Maybe for you it is, do you know that before Gino and Ericson re-wrote JGK algorithm?
There are over a dozen packages (physics engines and stand alone collision systems) that are doing the same thing, some of them are extremetely efficient, no one claims a rediscovery of Girvert and Johnson algorithm.

I did performance and robustness comparisons, and they are not much different. Just run the latest bullet demo if you like. Earlier in this threat I posted the Solid 3.5 integration files to compare it yourself
Code size between bullet simplex solver and solid simplex solver is similar too, I think that bullet simplex solver code is actually smaller, but I have to verify.
So in the end, not much difference:

Aren?t does your own personal opinions as facts? has you tested with simplexes of 5 or 10000 edges or more? it should be equallt efficient.
BTW I run the demos, like you say bullet is not better.

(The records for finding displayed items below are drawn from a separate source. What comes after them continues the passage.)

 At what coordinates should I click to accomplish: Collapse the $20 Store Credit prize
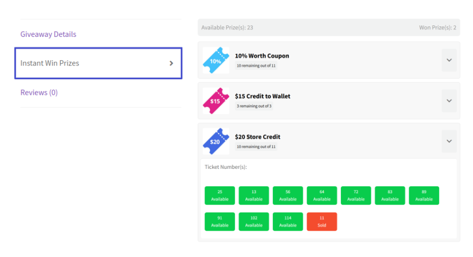pos(449,141)
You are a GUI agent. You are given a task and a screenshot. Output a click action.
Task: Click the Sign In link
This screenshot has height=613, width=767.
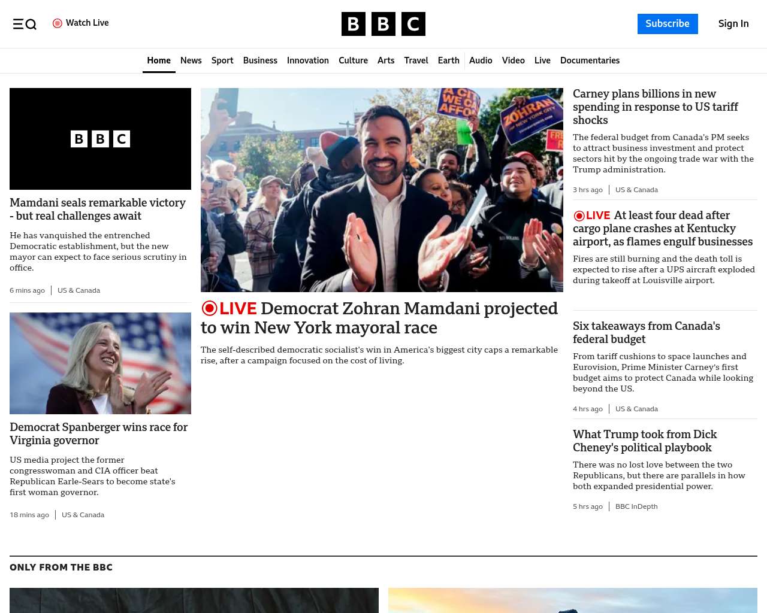point(733,24)
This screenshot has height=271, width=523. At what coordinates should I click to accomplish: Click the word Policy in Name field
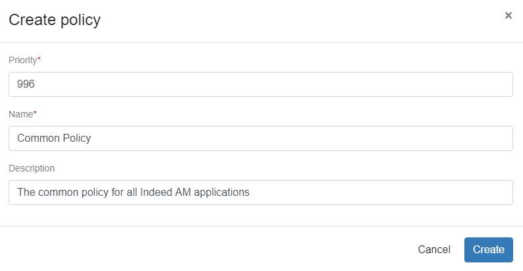[x=76, y=138]
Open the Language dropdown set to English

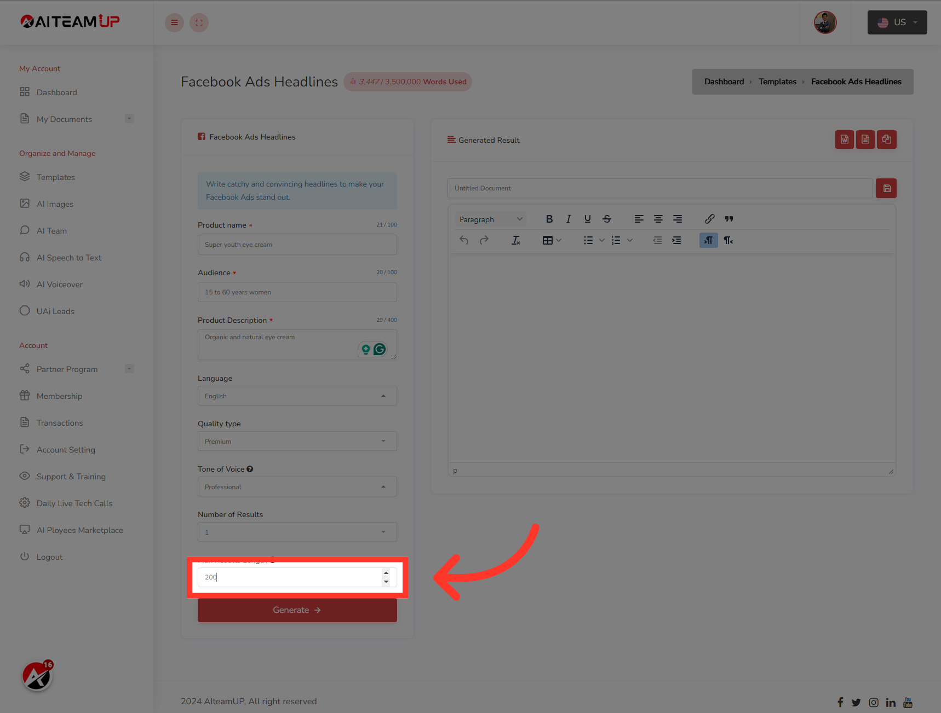click(297, 396)
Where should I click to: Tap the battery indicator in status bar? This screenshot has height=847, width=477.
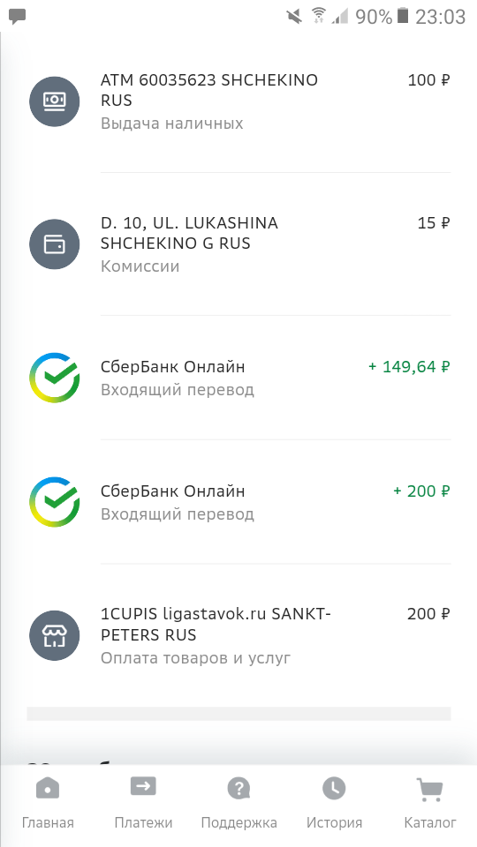click(x=403, y=16)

(Bullet versus Solid 3.5 simplex solver)
0) the geometric version is more intuitive
1) robustness, code size and performance is similar
1) caching can hurt, keeping data in registers is better
2) between frames: its better to cache the separating vector, and avoid gjk all toghether, instead of caching the determinants
Erwin

Again these are just personal opinions, nothing there say Bullet has the edge over Solid or any other collision library for that matter, because it is using a better version of GJK. Like I say it requires a stronger proof than just a speculations.
About Cache on PS3 obviously you are talking on and area of expertise very few people has knowledge since it is not a released nor it is an open platform. Whoever it seems that from your point of view the specific detail of a particular platform are reason enough for overthrown good practices of software engineering. I am so convince yet.

[Christer Ericson]

Math is math, but on a machine A dot B - A dot C is not the same as A dot (B - C). A "geometric" view does not help a lot in improving accuracy. In the given code it would be incredibly hard to fix numerical issues. Something to keep in mind as well.

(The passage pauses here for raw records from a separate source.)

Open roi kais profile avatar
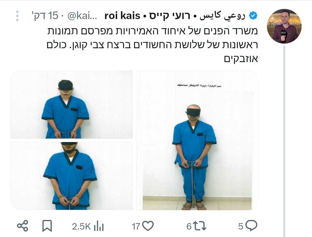This screenshot has width=312, height=237. point(284,26)
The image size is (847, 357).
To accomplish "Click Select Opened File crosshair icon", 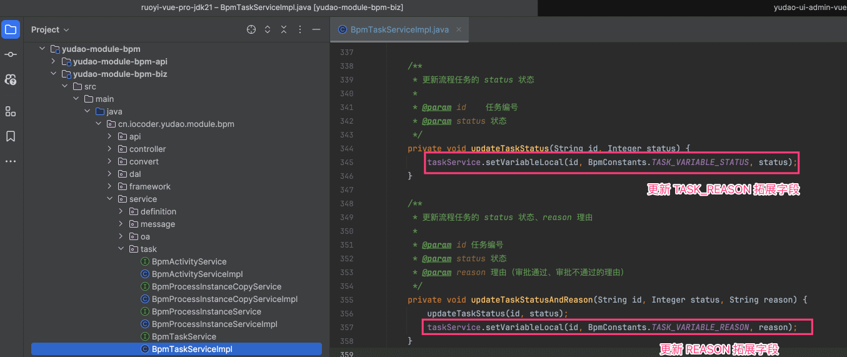I will point(251,29).
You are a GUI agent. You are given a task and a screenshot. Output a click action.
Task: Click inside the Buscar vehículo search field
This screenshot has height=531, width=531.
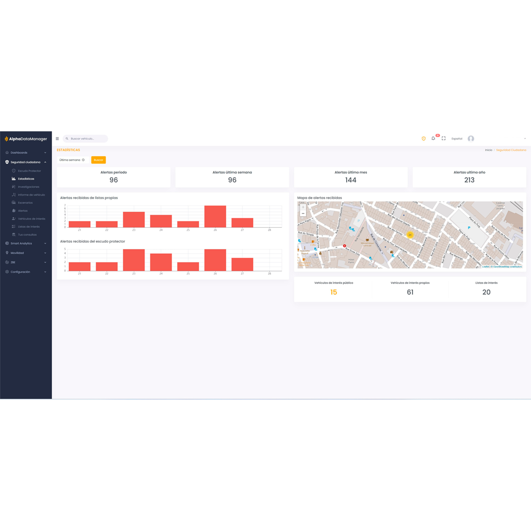click(x=85, y=138)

I'm not sure what you mean by the caveat "does not help a lot" (does it mean you agree it helps some?) but I'll disagree nevertheless. Johnson's recursive formulation serves one and one purpose only: to reduce the number of multiplies (and to some extent, additions) performed in searching for the feature containing the closest point. That is not an important consideration today. Understanding and intuition is, though, which is why I greatly prefer the "geometric" view. I see nothing in Johnson's formulation to indicate it has been designed to be particularly robust (but I would be interested to learn otherwise, if you have such indications).

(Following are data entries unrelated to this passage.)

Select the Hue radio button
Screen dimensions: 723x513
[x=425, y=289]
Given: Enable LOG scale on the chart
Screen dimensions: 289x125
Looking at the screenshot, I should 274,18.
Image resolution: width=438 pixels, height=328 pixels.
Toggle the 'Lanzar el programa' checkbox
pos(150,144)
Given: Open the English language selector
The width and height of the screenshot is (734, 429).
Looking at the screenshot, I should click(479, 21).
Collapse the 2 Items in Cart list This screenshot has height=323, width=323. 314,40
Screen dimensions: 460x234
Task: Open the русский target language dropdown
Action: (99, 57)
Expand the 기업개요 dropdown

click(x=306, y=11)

In that the geometric view treats each feature individually, without necessarily linking the calculations like the recursive formulation does, you stand a better chance of tweaking individual expressions for improved robustness, just as you indicate with your "A dot B - A dot C is not the same as A dot (B - C)" comment. That is, in the recursive formulation you're effectively stuck using the one expression, you do not have the liberty to pick and choose. A case-by-case approach does have the liberty to solve each case in whichever way is most appropriate. To me, the room for more adjustments translates into more opportunity to adjust for robustness issues, that's all.

[Erwin Coumans]

Maybe for you it is, do you know that before Gino and Ericson re-wrote JGK algorithm?

I follow Gino's work since around 1995, when we met at Eindhoven University, so I know he rewote it in a very good way.

There are over a dozen packages (physics engines and stand alone collision systems) that are doing the same thing, some of them are extremetely efficient, no one claims a rediscovery of Girvert and Johnson algorithm.

True, and I don't claim any re-discovery either. I predicted some performance degradation for caching on next gen platforms due to the big cache hits or due to small local memories. In other words, the gap between speed of memory access and processor speed is growing. All the subdistance algorithm have a constant time complexity,so from a performance perspective, we are just talking about the value of this constant, isn't it ?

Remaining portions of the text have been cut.